» **Goal of the exercise**:
Without including any pictures, write out the listing below exactly.
+ + + + + + +
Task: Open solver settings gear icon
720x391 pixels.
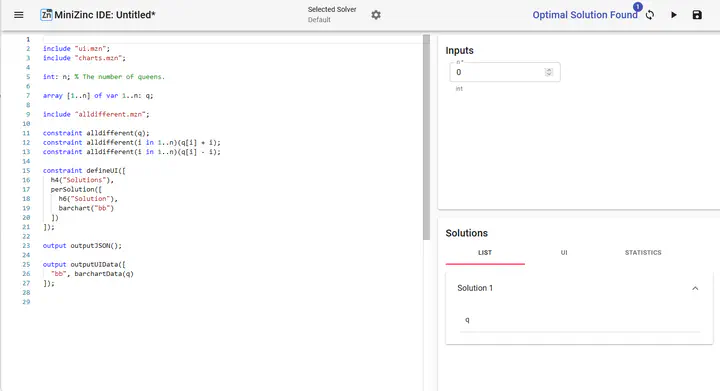Action: click(376, 15)
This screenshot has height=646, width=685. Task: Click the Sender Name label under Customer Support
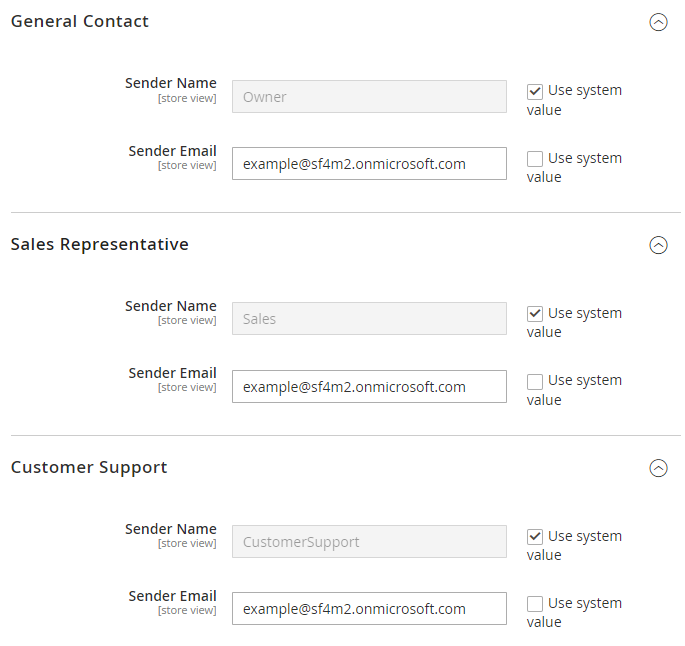170,529
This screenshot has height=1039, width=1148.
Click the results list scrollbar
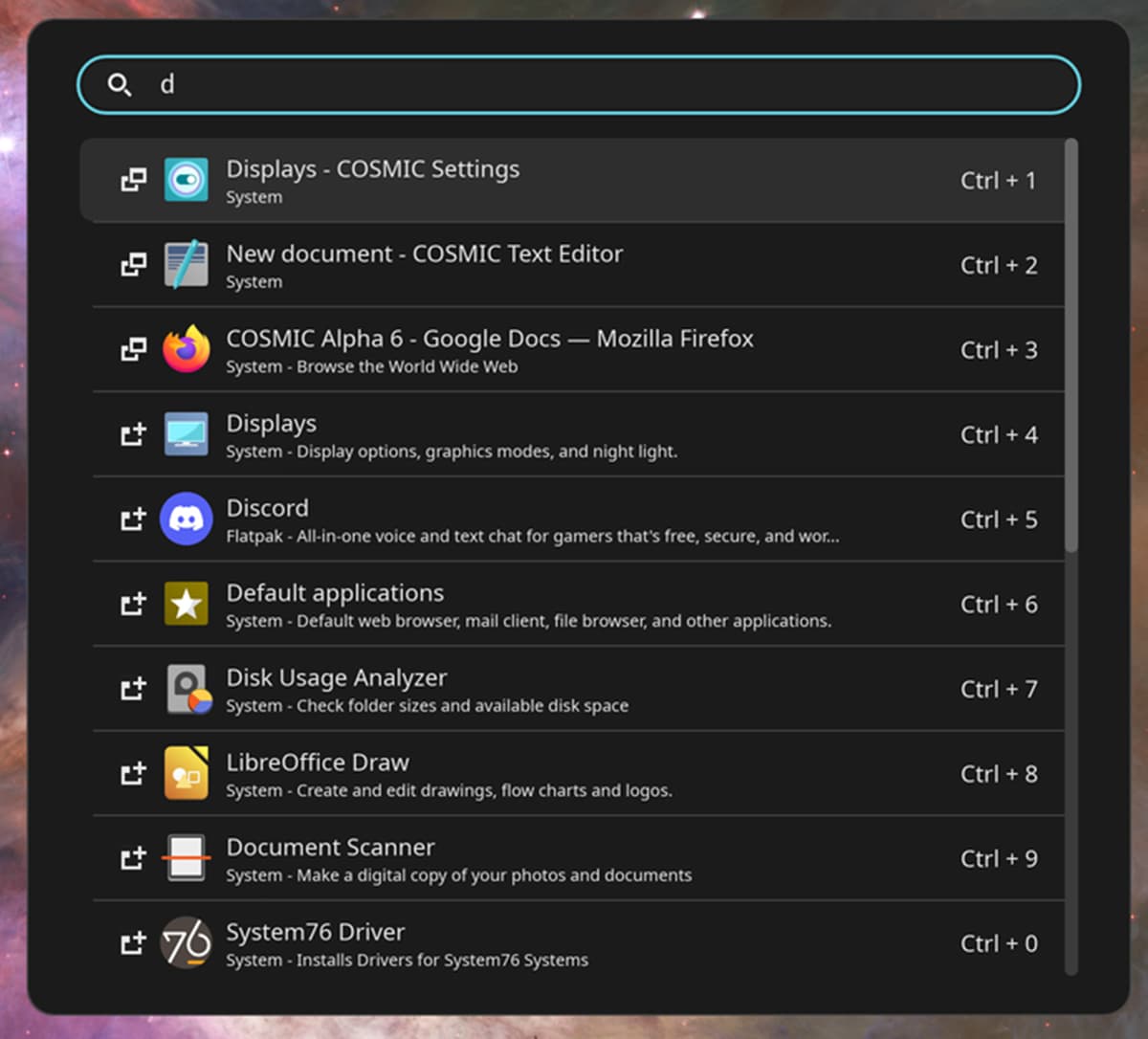[x=1071, y=345]
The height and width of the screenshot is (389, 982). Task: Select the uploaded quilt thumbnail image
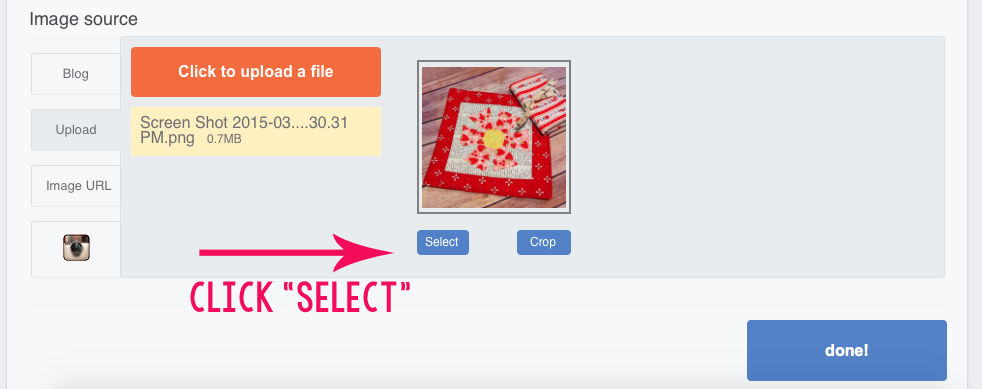click(x=494, y=137)
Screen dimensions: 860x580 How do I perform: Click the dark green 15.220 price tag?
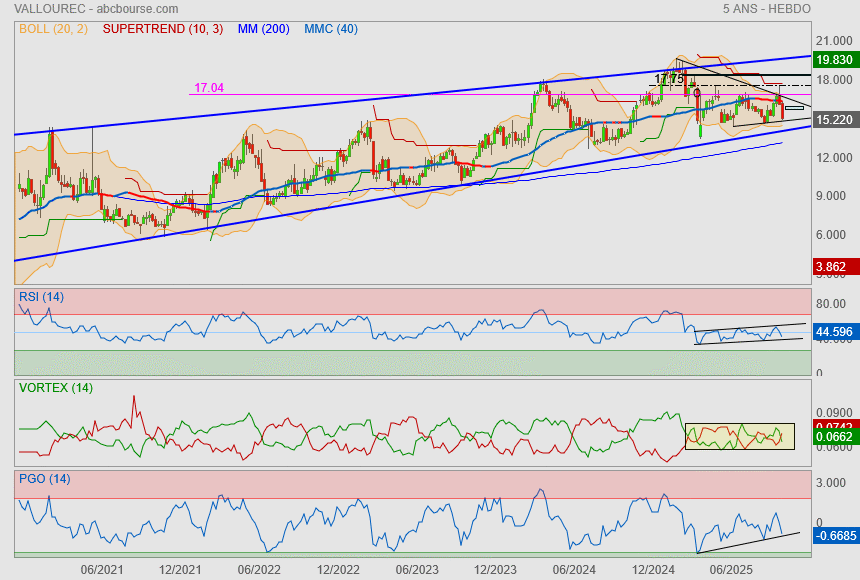(x=834, y=119)
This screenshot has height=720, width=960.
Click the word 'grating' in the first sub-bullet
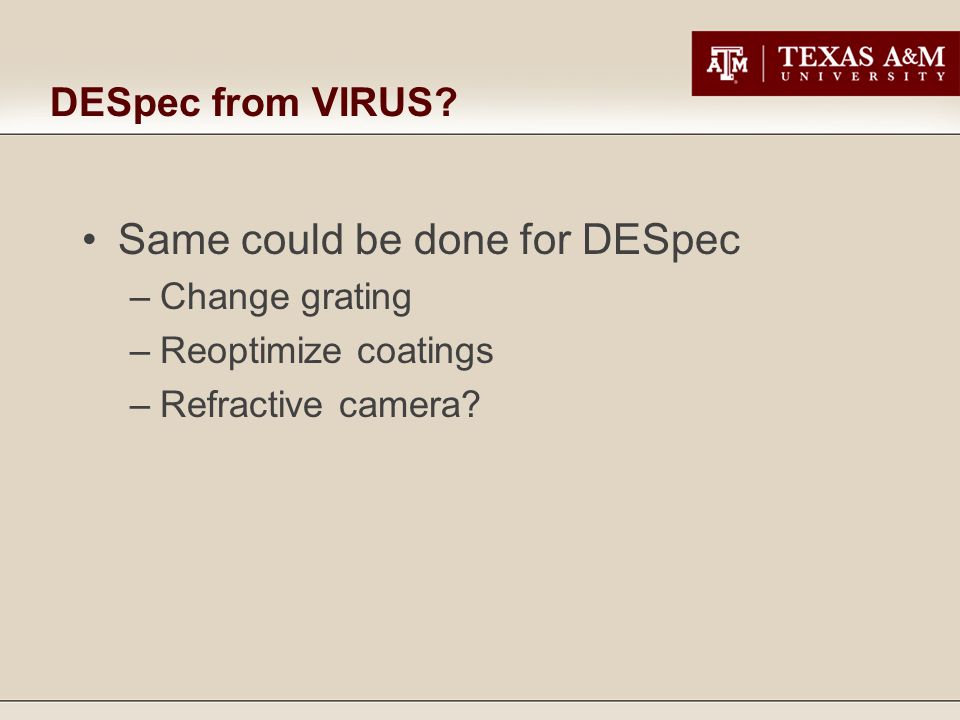click(x=356, y=299)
+ + + + + + +
» **Solution to this exercise**:
Task: Open solver settings gear icon
720x391 pixels.
Action: click(376, 15)
This screenshot has height=646, width=685. Task: Click the Sender Name label under Customer Support
170,529
This screenshot has height=1039, width=1148.
Click the results list scrollbar
[x=1071, y=345]
The height and width of the screenshot is (389, 982). Task: Select the uploaded quilt thumbnail image
click(x=494, y=137)
Screen dimensions: 860x580 How do I perform: Click the dark green 15.220 price tag?
(x=834, y=119)
This screenshot has height=720, width=960.
Click the word 'grating' in the first sub-bullet
click(x=356, y=299)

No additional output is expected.